▶ Collected data:
· · · · · · ·

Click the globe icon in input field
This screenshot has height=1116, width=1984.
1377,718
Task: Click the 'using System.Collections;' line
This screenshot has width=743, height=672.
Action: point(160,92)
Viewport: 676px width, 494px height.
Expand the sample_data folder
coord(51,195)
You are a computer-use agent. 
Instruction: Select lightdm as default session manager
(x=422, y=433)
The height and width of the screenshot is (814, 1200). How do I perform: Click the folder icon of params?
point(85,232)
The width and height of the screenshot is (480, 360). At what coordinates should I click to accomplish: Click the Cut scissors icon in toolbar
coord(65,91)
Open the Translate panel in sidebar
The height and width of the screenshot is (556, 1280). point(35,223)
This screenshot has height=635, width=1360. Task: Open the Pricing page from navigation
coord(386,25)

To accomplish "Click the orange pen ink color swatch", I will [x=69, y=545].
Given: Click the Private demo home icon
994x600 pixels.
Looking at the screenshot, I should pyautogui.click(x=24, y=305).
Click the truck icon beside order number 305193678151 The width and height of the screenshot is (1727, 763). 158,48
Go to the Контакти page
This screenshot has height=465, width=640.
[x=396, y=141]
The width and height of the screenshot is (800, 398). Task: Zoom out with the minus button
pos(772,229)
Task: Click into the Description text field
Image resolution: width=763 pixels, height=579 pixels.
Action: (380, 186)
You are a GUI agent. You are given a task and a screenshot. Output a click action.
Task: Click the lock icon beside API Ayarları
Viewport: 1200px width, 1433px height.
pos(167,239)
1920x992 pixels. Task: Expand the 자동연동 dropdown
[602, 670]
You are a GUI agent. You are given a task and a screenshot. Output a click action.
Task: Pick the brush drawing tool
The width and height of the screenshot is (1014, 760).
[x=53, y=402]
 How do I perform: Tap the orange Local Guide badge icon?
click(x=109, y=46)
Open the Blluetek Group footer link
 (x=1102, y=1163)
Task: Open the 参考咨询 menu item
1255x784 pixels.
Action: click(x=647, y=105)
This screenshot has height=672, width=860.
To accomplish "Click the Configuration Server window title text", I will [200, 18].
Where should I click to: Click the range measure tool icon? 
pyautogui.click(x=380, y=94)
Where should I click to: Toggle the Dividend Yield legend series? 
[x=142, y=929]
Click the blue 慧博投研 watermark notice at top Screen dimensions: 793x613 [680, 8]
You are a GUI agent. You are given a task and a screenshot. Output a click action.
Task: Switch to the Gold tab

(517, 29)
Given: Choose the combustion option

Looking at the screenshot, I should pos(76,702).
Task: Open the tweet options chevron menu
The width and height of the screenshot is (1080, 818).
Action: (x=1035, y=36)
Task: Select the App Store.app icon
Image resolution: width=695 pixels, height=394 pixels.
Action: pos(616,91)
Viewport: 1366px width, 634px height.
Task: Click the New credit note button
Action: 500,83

· · · · · · ·

The job here is to write out all the entries again exactly.

Click the globe icon in input field
This screenshot has height=1116, width=1984.
1377,718
Task: Click the 'using System.Collections;' line
This screenshot has width=743, height=672.
Action: point(160,92)
Viewport: 676px width, 494px height.
Expand the sample_data folder
coord(51,195)
You are a computer-use agent. 
Instruction: Select lightdm as default session manager
(x=422, y=433)
The height and width of the screenshot is (814, 1200). How do I perform: Click the folder icon of params?
point(85,232)
The width and height of the screenshot is (480, 360). At what coordinates should I click to accomplish: Click the Cut scissors icon in toolbar
coord(65,91)
Open the Translate panel in sidebar
The height and width of the screenshot is (556, 1280). point(35,223)
This screenshot has height=635, width=1360. Task: Open the Pricing page from navigation
coord(386,25)

To accomplish "Click the orange pen ink color swatch", I will [x=69, y=545].
Given: Click the Private demo home icon
994x600 pixels.
Looking at the screenshot, I should pyautogui.click(x=24, y=305).
Click the truck icon beside order number 305193678151 The width and height of the screenshot is (1727, 763). 158,48
Go to the Контакти page
This screenshot has height=465, width=640.
[x=396, y=141]
The width and height of the screenshot is (800, 398). Task: Zoom out with the minus button
pos(772,229)
Task: Click into the Description text field
Image resolution: width=763 pixels, height=579 pixels.
Action: (380, 186)
You are a GUI agent. You are given a task and a screenshot. Output a click action.
Task: Click the lock icon beside API Ayarları
Viewport: 1200px width, 1433px height.
pos(167,239)
1920x992 pixels. Task: Expand the 자동연동 dropdown
[602, 670]
You are a GUI agent. You are given a task and a screenshot. Output a click action.
Task: Pick the brush drawing tool
The width and height of the screenshot is (1014, 760).
[x=53, y=402]
 How do I perform: Tap the orange Local Guide badge icon?
click(x=109, y=46)
Open the Blluetek Group footer link
 (x=1102, y=1163)
Task: Open the 参考咨询 menu item
1255x784 pixels.
Action: click(x=647, y=105)
This screenshot has height=672, width=860.
To accomplish "Click the Configuration Server window title text", I will [200, 18].
Where should I click to: Click the range measure tool icon? 
pyautogui.click(x=380, y=94)
Where should I click to: Toggle the Dividend Yield legend series? 
[x=142, y=929]
Click the blue 慧博投研 watermark notice at top Screen dimensions: 793x613 [680, 8]
You are a GUI agent. You are given a task and a screenshot. Output a click action.
Task: Switch to the Gold tab

(517, 29)
Given: Choose the combustion option

Looking at the screenshot, I should pos(76,702).
Task: Open the tweet options chevron menu
The width and height of the screenshot is (1080, 818).
Action: (x=1035, y=36)
Task: Select the App Store.app icon
Image resolution: width=695 pixels, height=394 pixels.
Action: pos(616,91)
Viewport: 1366px width, 634px height.
Task: Click the New credit note button
Action: 500,83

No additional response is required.